GESTELLTE AUFGABE 1:
Wie viele von 5865 Schulen stehen laut dem Lesetext nach Schätzung der Arbeiterkammer vor schweren oder sehr schweren Herausforderungen?
GESTELLTE AUFGABE 2:
Fasse den Lesetext in zwei Sätzen zusammen.

LESETEXT:
Die jahrzehntlange chronische Unterfinanzierung bringt den Betrieb der unterprivilegierten Standorte ans Limit – speziell die NMS und Schulen in migrantischen Vierteln. Die Arbeiterkammer schätzt, dass 510 von 5865 Schulen vor schweren oder sehr schweren Herausforderungen stehen. Ein Fünftel aller Schüler Österreichs, konkret 350.000, gehen in solche Schulen – 440 Mio. pro Jahr wären notwendig, um diese Schulen herzurichten, so die AK. Diese „Brennpunktschulen“ sind nur die Spitze des Eisbergs.
Österreich ist ein Einwanderungsland und Vielsprachigkeit Realität. Dies wurde über Jahre „übersehen“. Isolierte Deutschklassen, die 2018 als Spar- und Segregationsmaßnahme eingeführt wurden versagen auf ganzer Linie. Sie reißen „außerordentliche Schüler“ aus dem Klassenverbund, um ihnen dann im Schnelldurchlauf Deutsch einzutrichtern. Gerade mal die Hälfte schafft es nach 1,5 Jahren zurück in die Regelklasse.
Das brüchige Fundament der Schule wird weiter unterspült durch staatliche Stimmungsmache gegen Migranten. Während 43% der Jugendlichen (Ö3 Jugendstudie) der Demokratie misstrauen, will Bildungsminister Wiederkehr mit einer „Demokratieoffensive“ staatlich verordnete Solidarität mit Israel durchsetzen und Begeisterung für das Bundesheer in den Schulen erzwingen. Dazu kommt die Erfahrung von Alltagsdruck und Perspektivlosigkeit, die tausende Jugendlichen verzweifeln lässt. Psychische Probleme sind kein Einzelphänomen, sondern Normalität.

GEGEBENE ANGABEN:
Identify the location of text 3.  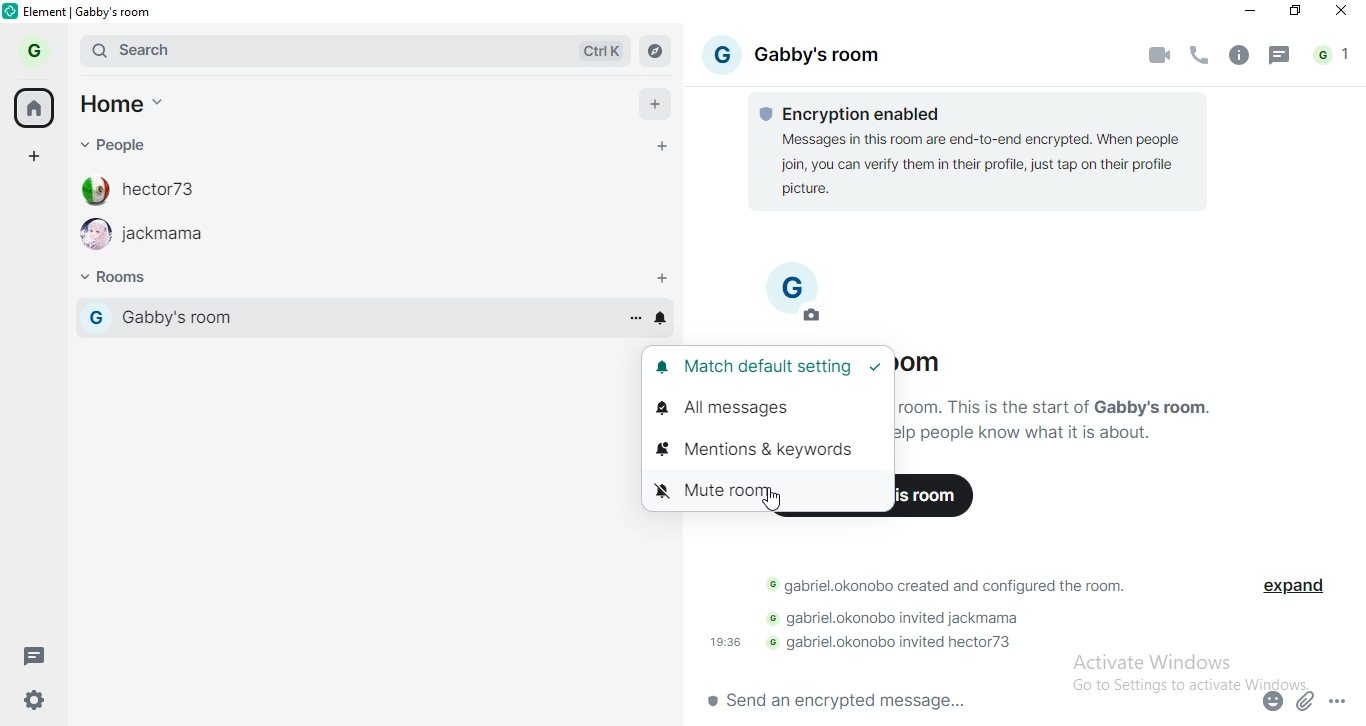
(911, 617).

RICHTIGE ANTWORT 1:
510 Schulen

RICHTIGE ANTWORT 2:
Jahrzehntelange Unterfinanzierung bringt benachteiligte Schulen in Österreich ans Limit, und die 2018 eingeführten isolierten Deutschklassen versagen, da nur die Hälfte der Schüler nach 1,5 Jahren in die Regelklasse zurückkehrt. Hinzu kommen staatliche Stimmungsmache gegen Migranten sowie Alltagsdruck und Perspektivlosigkeit unter Jugendlichen, von denen 43 % der Demokratie misstrauen; psychische Probleme sind Normalität.